Sherpa cofounder and CEO Max Tremaine built his company around a problem most travelers only notice at the worst possible moment - the days-before departure scramble of figuring out what documents you actually need to cross a border. Max and his cofounder Ivan had lived it firsthand: inconsistent rules, unclear requirements, and the anxiety of realizing you might miss a trip because you weren’t prepared.
From that pain point, Sherpa became a set of tools used across the travel ecosystem (airlines, online travel agencies, corporate travel managers) to translate border requirements into simple guidance, help travelers apply for eVisas inside the booking flow, and validate documentation so carriers reduce disruption at check-in and boarding. The key was building a scalable tech company in a space dominated by service providers - and solving a problem that couldn’t be replicated in a weekend due to regulatory complexity and constant policy change.
A major inflection point came during the pandemic. Instead of stepping back when travel collapsed, Sherpa leaned into its mission - “make it easy to cross borders” - by redirecting its systems toward health requirements. It wasn’t a clean revenue opportunity, but it was a chance to build goodwill and name recognition when the industry urgently needed clarity. That bet paid off: Sherpa scaled from a handful of airline integrations to dozens over the following period.

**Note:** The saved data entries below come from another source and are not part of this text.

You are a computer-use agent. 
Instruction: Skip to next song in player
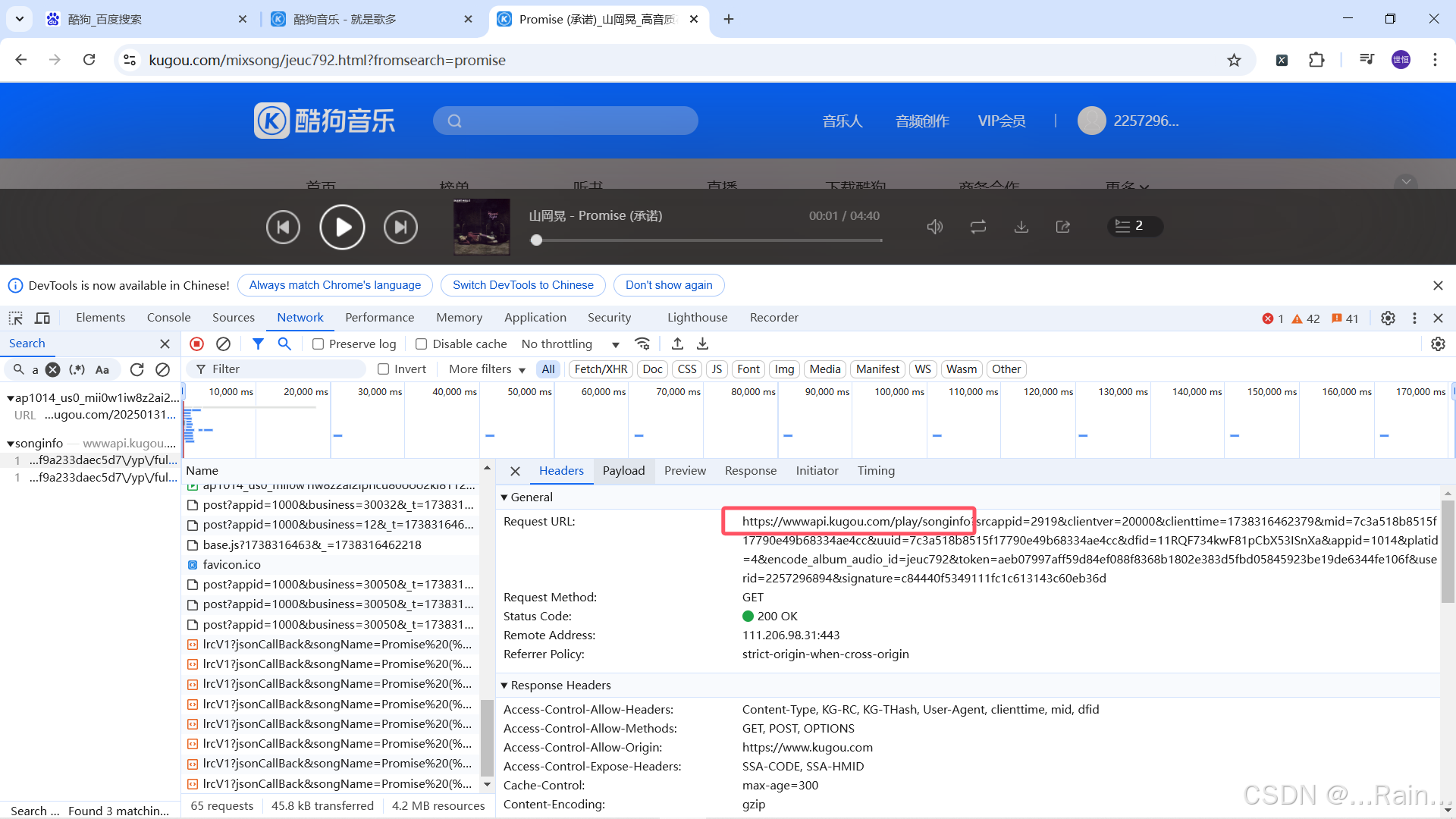click(400, 227)
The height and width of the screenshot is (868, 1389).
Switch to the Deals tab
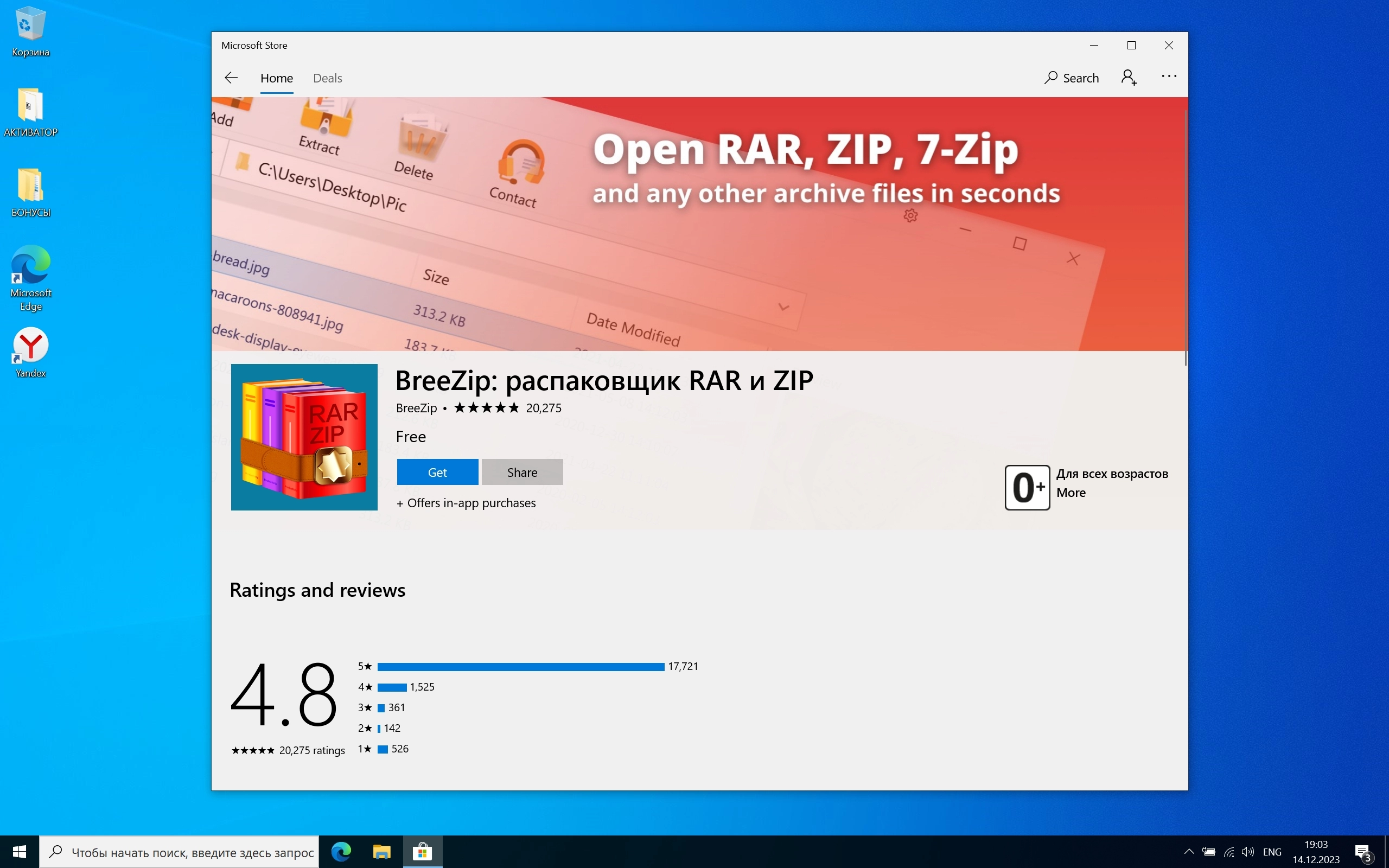327,78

Max also shares unusually grounded advice for founders: treat your financial model as a real management document, prioritize investor alignment, and don’t believe the myth that hiring lots of people creates rapid output. The biggest leaps tend to come from a small number of highly capable owners with the infrastructure to move independently.
Finally, we explore how AI is changing Sherpa’s operations. Max describes LLMs as “the world’s most energetic intern” - powerful for speed, assessment, and drafting - while still requiring human judgment for architecture and trade-offs. In Sherpa’s case, AI helped reduce response time to government system changes from weeks to, in some cases, hours.